There is little argument that a variety of business, governmental and even professional organizations are rallying together for the wholesale adoption of electronic medical records software (“EMR”) by providers of many disciplines. The dust has settled somewhat and two architectures have arisen to fight for top billing. This installment of Tips4EyeDocs, is a brief overview of cloud and local server based software architecture for the eye market.
The most signicant difference between the two architectures is the location of the processing servers. In a cloud, the servers are housed in a “farm” away from the end user customer. In the local, the servers are located at the end user’s actual location
Data centers are physically secure and are locked. No one without proper authorization can enter. They are also thoughtfully located in areas with ample electricity and space and housed in temperature-controlled rooms. Most local servers are not physically secure and often share a room where other activities occur. Many times, they are located in a back office without regard to adequate ventilation or temperature conditions
Adding a user to a cloud application is relatively easy; even more so if it is the 100th one. The servers and software configurations are standardized so that one configuration will work with most, if not all, clients. In contrast, a local application usually requires an onsite visit to install. Computers are probably different than those in the data center and vary with each end user. Every installation becomes unique without the benefit of economies of scale.

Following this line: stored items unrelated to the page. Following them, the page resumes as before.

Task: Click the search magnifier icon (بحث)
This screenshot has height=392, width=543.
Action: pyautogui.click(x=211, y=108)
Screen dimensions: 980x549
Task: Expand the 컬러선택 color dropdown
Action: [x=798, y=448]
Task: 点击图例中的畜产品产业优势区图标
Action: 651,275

A cloud application is easy to upgrade. There are no CDs or software to download and all users are upgraded at the same time. Customer service easier because every is theoretically on the same version. A local application allows a user to skip upgrades making customer service difficult because a user may have an older versions.
Two choke points of cloud applications are their dependence upon a good internet connection and simultaneous failure. Both are not usually so critical for local servers.
Internet connection is a foregone conclusion for most businesses but they can vary greatly across the country. Bandwidth is important because transactions are performed on the internet. Adequate bandwidth, howev cannot be guaranteed to be equal for all users with some users experiencing better performance than others. In fact, uptime (the time duration that the internet is working) may be different simply because of network infrastructure or traffic.
Cloud applications fail like any other piece of software. Failures occur either by serendipity or by human error or mischief. Regardless, a failure in the application can affect all users at the same time. Application slowdown is also a failure. If internet traffic is exceptionally high due to a hacker, then it impacts all users.
In summary I like cloud applications. They lessen my anxiety or concern for physical security, is available outside of the office from any computer and generally performs as fast as a local server application. For the individual doctor, a cloud application makes a lot of sense. While it may not be the perfect solution or have the exact features or have the same sense if ownership as a local server application, overall it is a good alternative to the local server application.